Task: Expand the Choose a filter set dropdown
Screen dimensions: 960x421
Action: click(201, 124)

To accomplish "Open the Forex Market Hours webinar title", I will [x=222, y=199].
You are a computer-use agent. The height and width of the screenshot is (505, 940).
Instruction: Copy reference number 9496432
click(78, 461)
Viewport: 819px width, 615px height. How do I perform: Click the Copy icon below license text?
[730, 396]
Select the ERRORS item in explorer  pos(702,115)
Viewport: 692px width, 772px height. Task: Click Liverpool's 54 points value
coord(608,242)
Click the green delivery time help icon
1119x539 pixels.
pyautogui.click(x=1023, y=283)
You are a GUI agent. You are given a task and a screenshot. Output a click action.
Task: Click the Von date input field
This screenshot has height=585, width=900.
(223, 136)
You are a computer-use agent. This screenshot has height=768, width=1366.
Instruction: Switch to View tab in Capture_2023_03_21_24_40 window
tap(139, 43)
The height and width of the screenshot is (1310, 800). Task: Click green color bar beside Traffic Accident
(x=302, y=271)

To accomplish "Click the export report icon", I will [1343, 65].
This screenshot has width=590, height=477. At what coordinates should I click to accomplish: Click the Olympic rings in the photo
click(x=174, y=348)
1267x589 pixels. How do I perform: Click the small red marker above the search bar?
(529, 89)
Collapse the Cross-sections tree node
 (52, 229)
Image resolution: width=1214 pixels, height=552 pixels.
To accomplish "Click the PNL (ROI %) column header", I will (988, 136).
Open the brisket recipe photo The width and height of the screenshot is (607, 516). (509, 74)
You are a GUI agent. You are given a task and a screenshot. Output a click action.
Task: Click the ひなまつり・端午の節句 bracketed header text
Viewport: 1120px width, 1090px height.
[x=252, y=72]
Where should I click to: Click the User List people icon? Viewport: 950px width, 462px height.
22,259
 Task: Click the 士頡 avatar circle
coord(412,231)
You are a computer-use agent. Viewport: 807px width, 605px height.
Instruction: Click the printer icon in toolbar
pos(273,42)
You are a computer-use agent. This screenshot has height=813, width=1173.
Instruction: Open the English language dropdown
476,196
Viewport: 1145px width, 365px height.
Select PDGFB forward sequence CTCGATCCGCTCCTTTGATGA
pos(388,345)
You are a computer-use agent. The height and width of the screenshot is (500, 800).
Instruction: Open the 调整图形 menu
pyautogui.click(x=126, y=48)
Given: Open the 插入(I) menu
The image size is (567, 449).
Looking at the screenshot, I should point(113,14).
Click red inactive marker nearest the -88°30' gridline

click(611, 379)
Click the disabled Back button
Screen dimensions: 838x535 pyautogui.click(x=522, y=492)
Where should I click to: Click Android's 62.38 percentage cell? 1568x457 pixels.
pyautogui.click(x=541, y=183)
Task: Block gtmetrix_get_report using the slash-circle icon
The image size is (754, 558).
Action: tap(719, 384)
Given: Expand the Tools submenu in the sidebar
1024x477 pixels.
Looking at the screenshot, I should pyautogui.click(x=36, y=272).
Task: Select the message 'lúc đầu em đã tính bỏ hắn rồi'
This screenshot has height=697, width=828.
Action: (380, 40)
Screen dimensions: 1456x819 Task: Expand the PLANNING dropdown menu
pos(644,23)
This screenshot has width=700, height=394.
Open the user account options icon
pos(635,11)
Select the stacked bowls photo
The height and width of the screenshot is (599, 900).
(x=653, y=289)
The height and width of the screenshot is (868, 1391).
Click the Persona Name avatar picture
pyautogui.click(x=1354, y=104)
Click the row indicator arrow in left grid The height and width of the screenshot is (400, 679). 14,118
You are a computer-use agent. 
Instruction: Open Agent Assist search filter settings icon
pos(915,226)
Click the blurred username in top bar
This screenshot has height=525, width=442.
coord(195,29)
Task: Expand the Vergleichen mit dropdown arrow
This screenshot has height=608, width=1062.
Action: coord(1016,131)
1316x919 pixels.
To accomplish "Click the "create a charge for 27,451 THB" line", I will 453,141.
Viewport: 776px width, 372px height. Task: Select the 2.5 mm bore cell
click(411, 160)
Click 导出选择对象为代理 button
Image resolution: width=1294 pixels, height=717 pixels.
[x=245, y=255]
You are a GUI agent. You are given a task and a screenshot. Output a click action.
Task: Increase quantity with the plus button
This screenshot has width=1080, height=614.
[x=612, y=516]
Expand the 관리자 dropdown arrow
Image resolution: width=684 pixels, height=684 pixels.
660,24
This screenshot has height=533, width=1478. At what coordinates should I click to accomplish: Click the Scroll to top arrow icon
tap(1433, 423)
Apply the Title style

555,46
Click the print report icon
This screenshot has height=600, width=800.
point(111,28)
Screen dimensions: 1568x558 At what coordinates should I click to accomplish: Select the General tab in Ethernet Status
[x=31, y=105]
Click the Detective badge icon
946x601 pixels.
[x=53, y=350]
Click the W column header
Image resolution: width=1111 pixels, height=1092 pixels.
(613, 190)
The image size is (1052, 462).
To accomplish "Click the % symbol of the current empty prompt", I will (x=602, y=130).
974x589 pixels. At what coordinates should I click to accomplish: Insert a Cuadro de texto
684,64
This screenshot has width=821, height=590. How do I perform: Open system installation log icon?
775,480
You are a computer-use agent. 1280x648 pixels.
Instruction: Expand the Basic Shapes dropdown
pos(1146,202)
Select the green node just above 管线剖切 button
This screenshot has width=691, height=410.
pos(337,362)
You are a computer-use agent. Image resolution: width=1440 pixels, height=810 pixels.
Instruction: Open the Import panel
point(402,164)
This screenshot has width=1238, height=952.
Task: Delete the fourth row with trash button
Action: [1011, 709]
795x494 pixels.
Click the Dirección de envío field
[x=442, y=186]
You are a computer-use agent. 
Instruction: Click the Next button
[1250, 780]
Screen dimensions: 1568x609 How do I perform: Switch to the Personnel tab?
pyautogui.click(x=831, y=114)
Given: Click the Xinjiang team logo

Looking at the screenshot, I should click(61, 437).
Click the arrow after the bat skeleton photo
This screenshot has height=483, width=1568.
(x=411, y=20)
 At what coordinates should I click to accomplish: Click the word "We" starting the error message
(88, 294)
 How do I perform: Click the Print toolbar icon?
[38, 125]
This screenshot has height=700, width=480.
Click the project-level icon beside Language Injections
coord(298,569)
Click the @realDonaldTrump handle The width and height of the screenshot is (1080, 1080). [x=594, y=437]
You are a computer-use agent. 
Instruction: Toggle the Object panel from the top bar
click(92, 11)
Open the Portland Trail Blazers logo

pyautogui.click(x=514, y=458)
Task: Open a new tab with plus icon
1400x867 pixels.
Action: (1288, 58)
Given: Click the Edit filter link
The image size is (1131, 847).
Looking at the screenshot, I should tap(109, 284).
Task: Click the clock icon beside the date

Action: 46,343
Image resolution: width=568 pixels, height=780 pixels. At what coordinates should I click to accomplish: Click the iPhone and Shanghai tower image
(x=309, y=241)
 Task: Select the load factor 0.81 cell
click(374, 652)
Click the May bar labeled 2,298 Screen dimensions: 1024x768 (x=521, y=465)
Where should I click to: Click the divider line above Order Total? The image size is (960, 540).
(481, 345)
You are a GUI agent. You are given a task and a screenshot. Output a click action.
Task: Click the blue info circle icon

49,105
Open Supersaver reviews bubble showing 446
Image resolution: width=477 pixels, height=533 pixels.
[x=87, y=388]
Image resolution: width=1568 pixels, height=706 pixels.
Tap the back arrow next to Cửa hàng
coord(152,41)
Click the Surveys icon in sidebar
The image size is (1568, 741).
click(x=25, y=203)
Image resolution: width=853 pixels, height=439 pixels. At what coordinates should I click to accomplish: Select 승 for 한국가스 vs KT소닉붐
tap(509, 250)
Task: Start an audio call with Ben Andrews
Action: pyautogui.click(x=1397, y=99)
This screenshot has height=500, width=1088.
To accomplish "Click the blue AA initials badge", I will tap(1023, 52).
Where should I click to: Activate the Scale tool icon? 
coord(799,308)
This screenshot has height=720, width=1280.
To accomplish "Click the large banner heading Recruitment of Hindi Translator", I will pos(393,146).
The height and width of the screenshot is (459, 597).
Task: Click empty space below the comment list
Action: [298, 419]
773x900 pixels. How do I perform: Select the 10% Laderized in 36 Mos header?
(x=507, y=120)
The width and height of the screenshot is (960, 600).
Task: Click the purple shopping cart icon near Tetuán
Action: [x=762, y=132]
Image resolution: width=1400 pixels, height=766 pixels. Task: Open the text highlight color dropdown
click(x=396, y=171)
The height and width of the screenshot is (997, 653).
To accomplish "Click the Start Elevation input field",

◇ ◇ ◇

» Brief
Where the data above reaches the line holding "The height and width of the screenshot is (1310, 800).", begin printing, and stop after the line holding "Given: Open the 插入(I) menu". Each line must be reproduced exactly, with nothing else added.

» Written solution
The height and width of the screenshot is (1310, 800). Task: Click green color bar beside Traffic Accident
(x=302, y=271)

To accomplish "Click the export report icon", I will [1343, 65].
This screenshot has width=590, height=477. At what coordinates should I click to accomplish: Click the Olympic rings in the photo
click(x=174, y=348)
1267x589 pixels. How do I perform: Click the small red marker above the search bar?
(529, 89)
Collapse the Cross-sections tree node
 (52, 229)
Image resolution: width=1214 pixels, height=552 pixels.
To accomplish "Click the PNL (ROI %) column header", I will (988, 136).
Open the brisket recipe photo The width and height of the screenshot is (607, 516). (509, 74)
You are a GUI agent. You are given a task and a screenshot. Output a click action.
Task: Click the ひなまつり・端午の節句 bracketed header text
Viewport: 1120px width, 1090px height.
[x=252, y=72]
Where should I click to: Click the User List people icon? Viewport: 950px width, 462px height.
22,259
 Task: Click the 士頡 avatar circle
coord(412,231)
You are a computer-use agent. Viewport: 807px width, 605px height.
Instruction: Click the printer icon in toolbar
pos(273,42)
You are a computer-use agent. This screenshot has height=813, width=1173.
Instruction: Open the English language dropdown
476,196
Viewport: 1145px width, 365px height.
Select PDGFB forward sequence CTCGATCCGCTCCTTTGATGA
pos(388,345)
You are a computer-use agent. The height and width of the screenshot is (500, 800).
Instruction: Open the 调整图形 menu
pyautogui.click(x=126, y=48)
Given: Open the 插入(I) menu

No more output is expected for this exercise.